Stored records:
━━━━━━━━━━

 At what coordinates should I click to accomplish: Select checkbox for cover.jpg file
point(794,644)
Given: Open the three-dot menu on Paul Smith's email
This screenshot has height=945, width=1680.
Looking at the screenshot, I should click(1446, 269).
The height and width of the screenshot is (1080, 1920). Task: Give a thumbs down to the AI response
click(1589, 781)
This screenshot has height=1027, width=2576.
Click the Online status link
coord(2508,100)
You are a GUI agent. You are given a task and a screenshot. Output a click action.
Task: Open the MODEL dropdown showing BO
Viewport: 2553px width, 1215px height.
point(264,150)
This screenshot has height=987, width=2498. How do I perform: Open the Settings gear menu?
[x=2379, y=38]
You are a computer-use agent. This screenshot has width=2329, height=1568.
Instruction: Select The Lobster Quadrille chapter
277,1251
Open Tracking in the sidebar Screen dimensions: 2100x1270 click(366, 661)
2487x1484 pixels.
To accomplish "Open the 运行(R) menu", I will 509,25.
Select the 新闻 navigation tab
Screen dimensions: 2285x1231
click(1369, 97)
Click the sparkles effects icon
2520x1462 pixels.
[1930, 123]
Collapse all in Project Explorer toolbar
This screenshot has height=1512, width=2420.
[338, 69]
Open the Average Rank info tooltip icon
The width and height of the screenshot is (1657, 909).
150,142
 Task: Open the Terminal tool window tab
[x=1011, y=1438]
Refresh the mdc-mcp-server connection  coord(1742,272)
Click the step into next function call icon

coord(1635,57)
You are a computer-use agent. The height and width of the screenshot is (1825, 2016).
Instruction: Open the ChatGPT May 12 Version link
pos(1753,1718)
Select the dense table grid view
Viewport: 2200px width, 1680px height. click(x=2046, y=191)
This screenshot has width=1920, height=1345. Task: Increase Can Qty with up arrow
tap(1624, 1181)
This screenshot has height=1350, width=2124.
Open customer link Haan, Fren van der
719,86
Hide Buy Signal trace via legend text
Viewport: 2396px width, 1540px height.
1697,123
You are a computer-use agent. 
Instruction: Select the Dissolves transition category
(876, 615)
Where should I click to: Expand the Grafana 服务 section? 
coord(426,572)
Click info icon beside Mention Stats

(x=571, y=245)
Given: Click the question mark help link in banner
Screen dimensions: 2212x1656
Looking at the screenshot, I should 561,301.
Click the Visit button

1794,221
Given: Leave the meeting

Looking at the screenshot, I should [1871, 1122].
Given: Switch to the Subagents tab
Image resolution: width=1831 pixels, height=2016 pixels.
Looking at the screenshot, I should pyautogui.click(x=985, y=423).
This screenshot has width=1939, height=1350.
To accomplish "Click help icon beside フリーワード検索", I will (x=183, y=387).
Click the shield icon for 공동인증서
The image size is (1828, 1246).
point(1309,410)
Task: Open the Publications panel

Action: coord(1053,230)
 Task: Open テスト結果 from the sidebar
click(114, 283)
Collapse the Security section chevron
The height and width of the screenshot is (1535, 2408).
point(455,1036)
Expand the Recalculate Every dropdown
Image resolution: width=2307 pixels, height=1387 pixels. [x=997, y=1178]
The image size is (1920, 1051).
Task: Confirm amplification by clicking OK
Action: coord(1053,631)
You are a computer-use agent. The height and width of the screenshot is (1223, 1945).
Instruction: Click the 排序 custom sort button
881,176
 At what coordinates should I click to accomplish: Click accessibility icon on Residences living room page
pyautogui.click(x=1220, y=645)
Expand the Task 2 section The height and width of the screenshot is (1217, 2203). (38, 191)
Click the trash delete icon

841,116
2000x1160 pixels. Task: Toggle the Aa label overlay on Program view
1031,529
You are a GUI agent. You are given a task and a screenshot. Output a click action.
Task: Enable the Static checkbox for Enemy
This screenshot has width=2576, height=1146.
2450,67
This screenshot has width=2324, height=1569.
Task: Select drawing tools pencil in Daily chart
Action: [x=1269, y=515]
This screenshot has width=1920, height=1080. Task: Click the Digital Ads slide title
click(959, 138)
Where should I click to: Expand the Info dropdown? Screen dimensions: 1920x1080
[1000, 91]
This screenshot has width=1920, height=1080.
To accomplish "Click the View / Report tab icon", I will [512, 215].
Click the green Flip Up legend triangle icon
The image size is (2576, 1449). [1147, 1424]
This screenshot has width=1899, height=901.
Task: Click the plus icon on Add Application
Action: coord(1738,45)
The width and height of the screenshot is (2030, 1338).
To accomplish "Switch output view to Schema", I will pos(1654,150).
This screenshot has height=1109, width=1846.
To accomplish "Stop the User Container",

━━━━━━━━━━

- [EXERCISE DIRECTIONS]: Set down the data once more, word for word.

- [OUTPUT OF THE EXERCISE]:
 At what coordinates should I click to accomplish: Select checkbox for cover.jpg file
point(794,644)
Given: Open the three-dot menu on Paul Smith's email
This screenshot has height=945, width=1680.
Looking at the screenshot, I should click(1446, 269).
The height and width of the screenshot is (1080, 1920). Task: Give a thumbs down to the AI response
click(1589, 781)
This screenshot has height=1027, width=2576.
Click the Online status link
coord(2508,100)
You are a GUI agent. You are given a task and a screenshot. Output a click action.
Task: Open the MODEL dropdown showing BO
Viewport: 2553px width, 1215px height.
point(264,150)
This screenshot has height=987, width=2498. How do I perform: Open the Settings gear menu?
[x=2379, y=38]
You are a computer-use agent. This screenshot has width=2329, height=1568.
Instruction: Select The Lobster Quadrille chapter
277,1251
Open Tracking in the sidebar Screen dimensions: 2100x1270 click(366, 661)
2487x1484 pixels.
To accomplish "Open the 运行(R) menu", I will 509,25.
Select the 新闻 navigation tab
Screen dimensions: 2285x1231
click(1369, 97)
Click the sparkles effects icon
2520x1462 pixels.
[1930, 123]
Collapse all in Project Explorer toolbar
This screenshot has height=1512, width=2420.
[338, 69]
Open the Average Rank info tooltip icon
The width and height of the screenshot is (1657, 909).
150,142
 Task: Open the Terminal tool window tab
[x=1011, y=1438]
Refresh the mdc-mcp-server connection  coord(1742,272)
Click the step into next function call icon

coord(1635,57)
You are a computer-use agent. The height and width of the screenshot is (1825, 2016).
Instruction: Open the ChatGPT May 12 Version link
pos(1753,1718)
Select the dense table grid view
Viewport: 2200px width, 1680px height. click(x=2046, y=191)
This screenshot has width=1920, height=1345. Task: Increase Can Qty with up arrow
tap(1624, 1181)
This screenshot has height=1350, width=2124.
Open customer link Haan, Fren van der
719,86
Hide Buy Signal trace via legend text
Viewport: 2396px width, 1540px height.
1697,123
You are a computer-use agent. 
Instruction: Select the Dissolves transition category
(876, 615)
Where should I click to: Expand the Grafana 服务 section? 
coord(426,572)
Click info icon beside Mention Stats

(x=571, y=245)
Given: Click the question mark help link in banner
Screen dimensions: 2212x1656
Looking at the screenshot, I should 561,301.
Click the Visit button

1794,221
Given: Leave the meeting

Looking at the screenshot, I should [1871, 1122].
Given: Switch to the Subagents tab
Image resolution: width=1831 pixels, height=2016 pixels.
Looking at the screenshot, I should pyautogui.click(x=985, y=423).
This screenshot has width=1939, height=1350.
To accomplish "Click help icon beside フリーワード検索", I will (x=183, y=387).
Click the shield icon for 공동인증서
The image size is (1828, 1246).
point(1309,410)
Task: Open the Publications panel

Action: coord(1053,230)
 Task: Open テスト結果 from the sidebar
click(114, 283)
Collapse the Security section chevron
The height and width of the screenshot is (1535, 2408).
point(455,1036)
Expand the Recalculate Every dropdown
Image resolution: width=2307 pixels, height=1387 pixels. [x=997, y=1178]
The image size is (1920, 1051).
Task: Confirm amplification by clicking OK
Action: coord(1053,631)
You are a computer-use agent. The height and width of the screenshot is (1223, 1945).
Instruction: Click the 排序 custom sort button
881,176
 At what coordinates should I click to accomplish: Click accessibility icon on Residences living room page
pyautogui.click(x=1220, y=645)
Expand the Task 2 section The height and width of the screenshot is (1217, 2203). (38, 191)
Click the trash delete icon

841,116
2000x1160 pixels. Task: Toggle the Aa label overlay on Program view
1031,529
You are a GUI agent. You are given a task and a screenshot. Output a click action.
Task: Enable the Static checkbox for Enemy
This screenshot has width=2576, height=1146.
2450,67
This screenshot has width=2324, height=1569.
Task: Select drawing tools pencil in Daily chart
Action: [x=1269, y=515]
This screenshot has width=1920, height=1080. Task: Click the Digital Ads slide title
click(959, 138)
Where should I click to: Expand the Info dropdown? Screen dimensions: 1920x1080
[1000, 91]
This screenshot has width=1920, height=1080.
To accomplish "Click the View / Report tab icon", I will [512, 215].
Click the green Flip Up legend triangle icon
The image size is (2576, 1449). [1147, 1424]
This screenshot has width=1899, height=901.
Task: Click the plus icon on Add Application
Action: coord(1738,45)
The width and height of the screenshot is (2030, 1338).
To accomplish "Switch output view to Schema", I will pos(1654,150).
This screenshot has height=1109, width=1846.
To accomplish "Stop the User Container",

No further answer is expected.